Proses Penahanan Pengasuh Ponpes di Jember Dianggap Janggal, Kuasa Hukum akan Ajukan Praperadilan
Kuasa hukum pengasuh ponpes di Jember akan mengajukan praperadilan setelah kliennya ditahan. Fahim Mawardi ditahan setelah menjalani pemeriksaan.
TRIBUNNEWS.COM - Proses penahanan terhadap Pengasuh Pondok Pesantren (Ponpes) Syariah Al-Djalil 2, Fahim Mawardi dianggap janggal oleh kuasa hukumnya.
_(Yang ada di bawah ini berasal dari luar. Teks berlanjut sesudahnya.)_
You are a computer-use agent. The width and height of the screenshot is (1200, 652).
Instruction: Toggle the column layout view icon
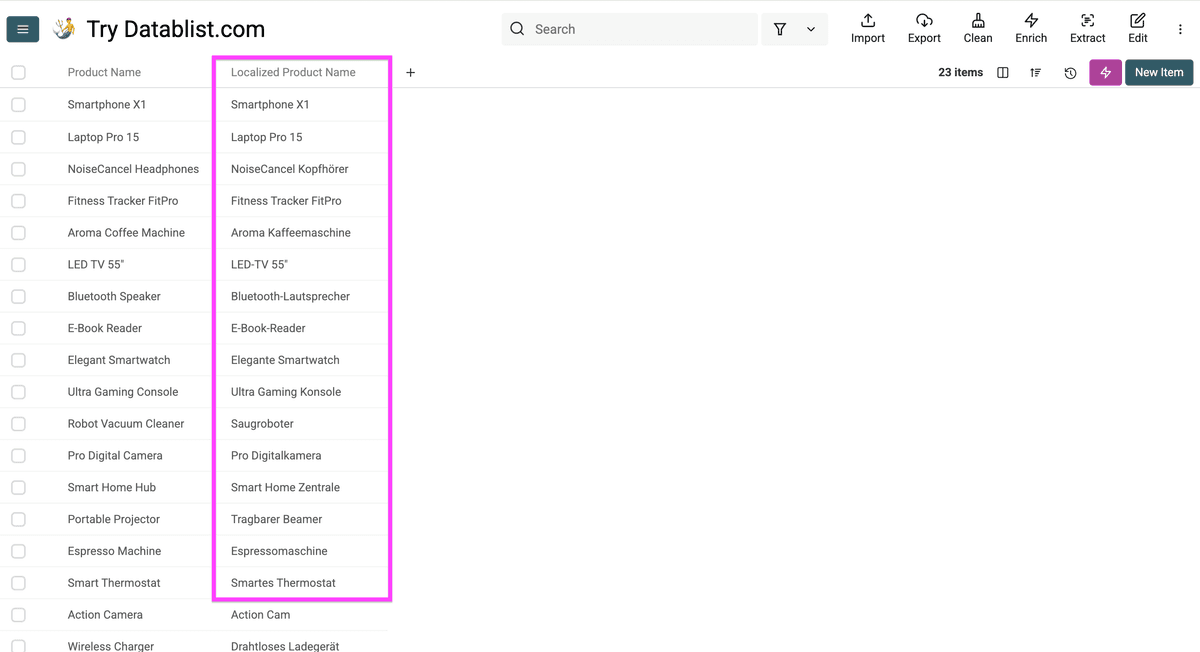pyautogui.click(x=1003, y=73)
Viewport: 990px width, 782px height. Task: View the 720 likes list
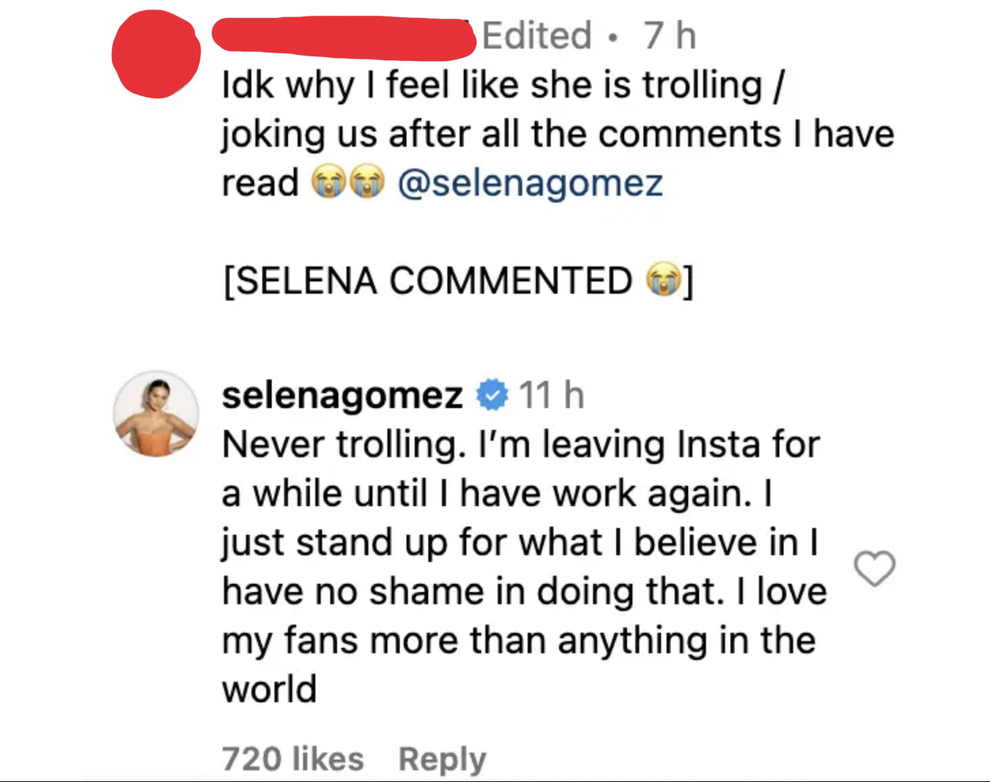click(292, 759)
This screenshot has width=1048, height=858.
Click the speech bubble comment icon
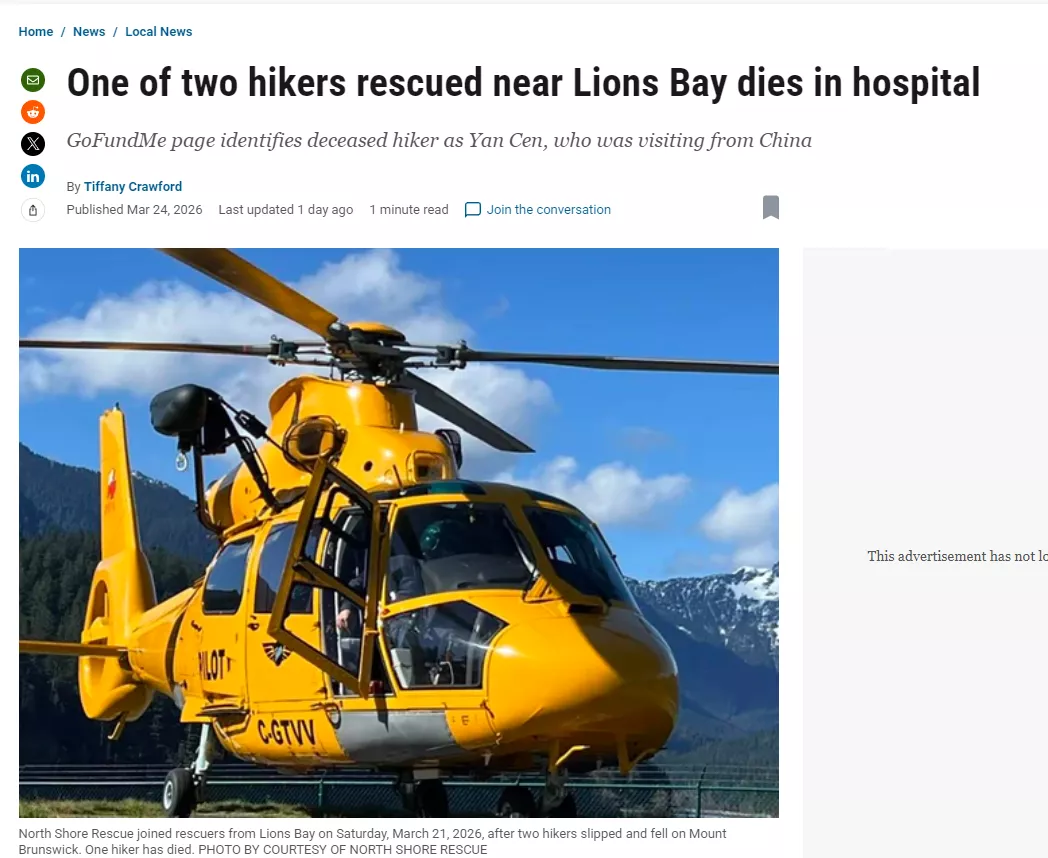473,210
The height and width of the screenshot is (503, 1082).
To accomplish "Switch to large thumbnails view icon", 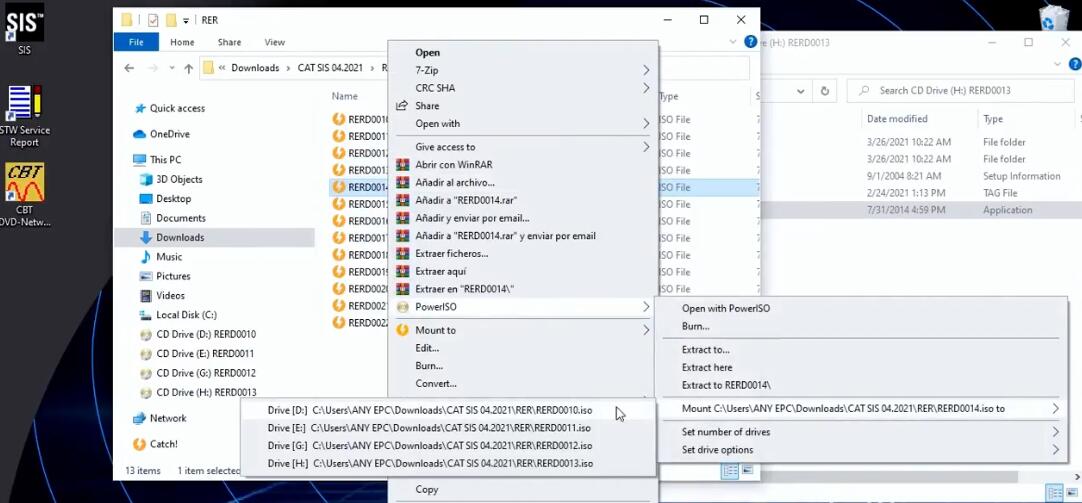I will click(x=747, y=471).
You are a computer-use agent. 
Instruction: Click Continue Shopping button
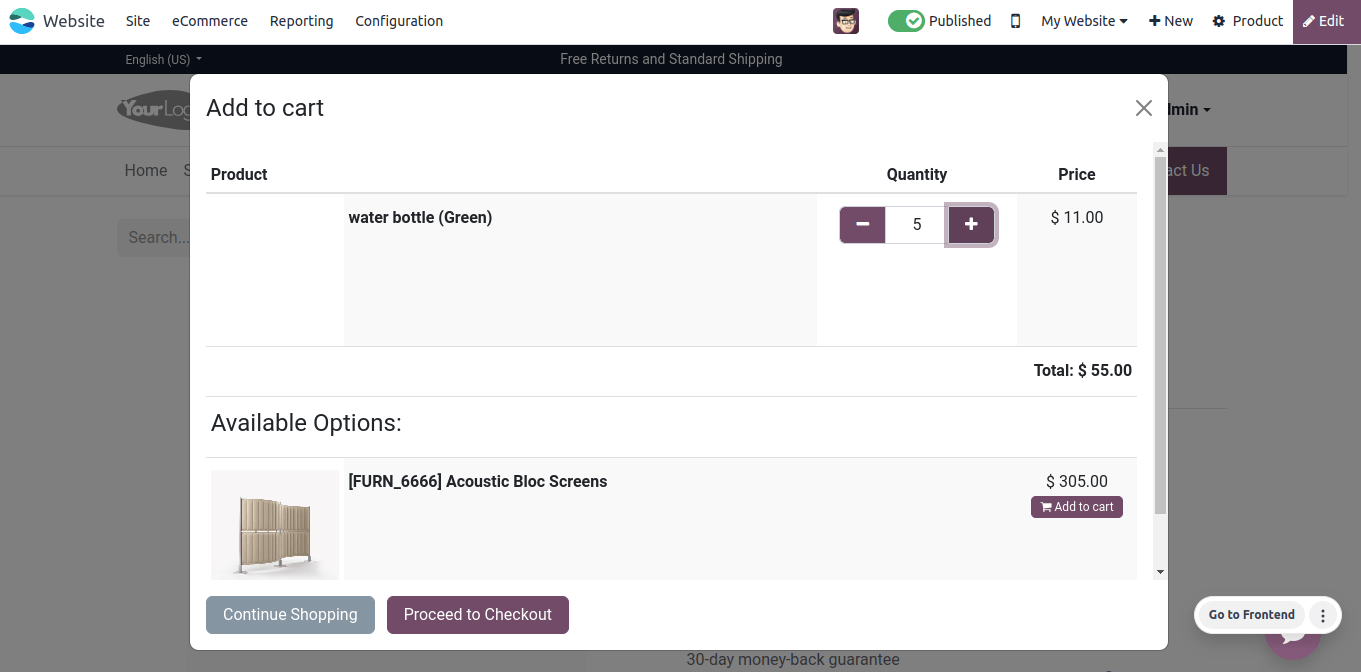point(290,615)
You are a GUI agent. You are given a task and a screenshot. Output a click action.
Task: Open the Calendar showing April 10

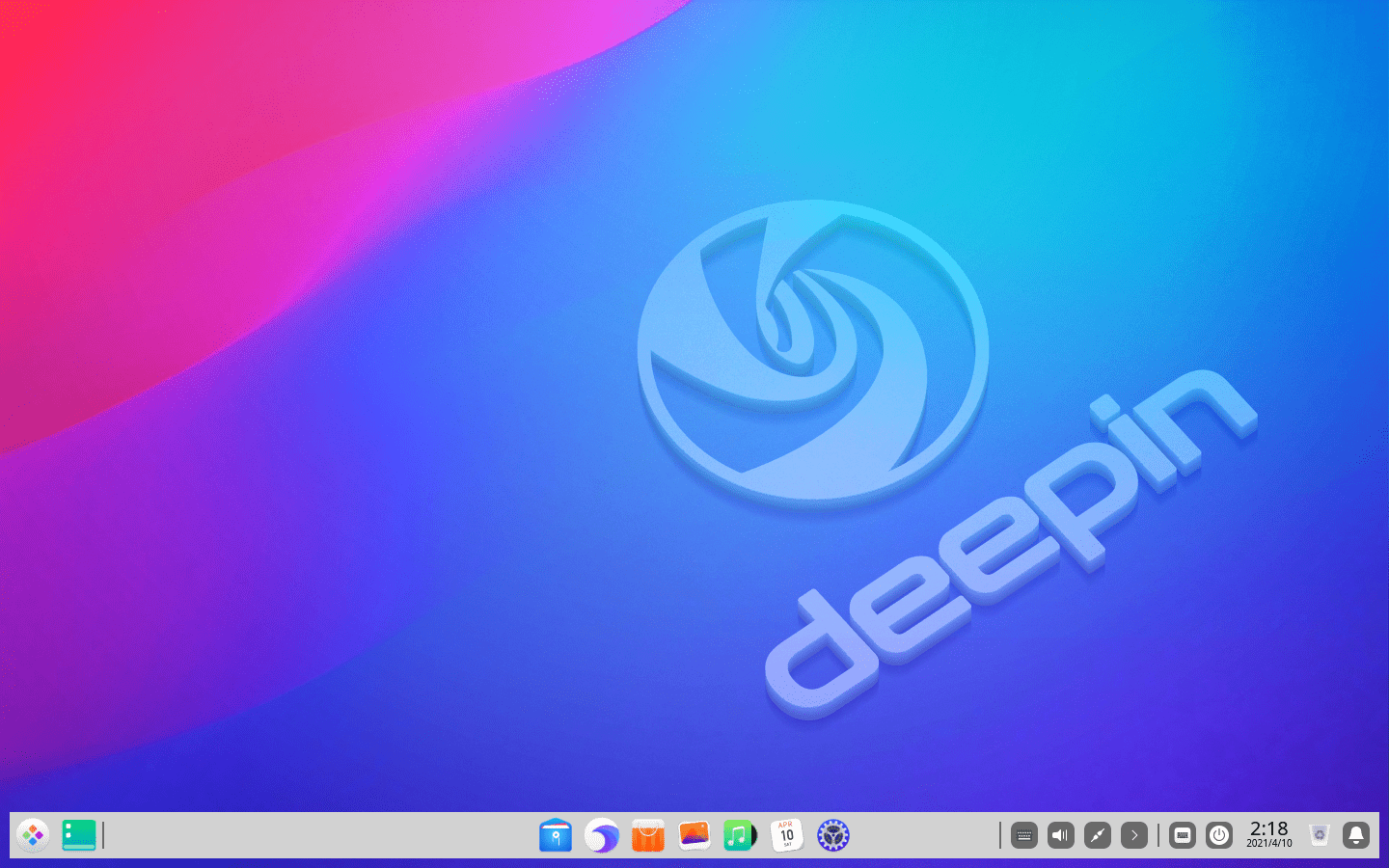pos(784,835)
Kuasa hukum Fahim Mawardi, Alananto menilai pasal yang disangkakan ke kliennya terkesan sangat prematur dan ada upaya penahanan secara paksa.
Ia mengaku akan mengajukan praperadilan atas penahanan yang dilakukan Polres Jember, Jawa Timur kepada kliennya.
Fahim Mawardi didampingi tiga kuasa hukumnya ketika berada di Polres Jember, Selasa (17/1/2023).
Setelah menjalani proses pemeriksaan sebagai tersangka, Fahim Mawardi langsung ditahan.
Baca juga: Kasus Tindak Asusila di Pondok Pesantren Marak Terjadi, Kemenag Jatim Berikan Tips Pilih Ponpes
Alananto mengatakan pihak Fahim Mawardi telah mengirim surat ke penyidik supaya tidak dilakukan penahanan karena masih memiliki santri yang harus dibimbing.
"Dasar argumentasi dalam surat permohonan tersebut. Karena Kiai Fahim memiliki tanggung jawab besar di Pondok pesantren, yang disitu banyak santri dan santriwati membutuhkan bimbingan beliau," jelasnya dikutip dari TribunJember.com.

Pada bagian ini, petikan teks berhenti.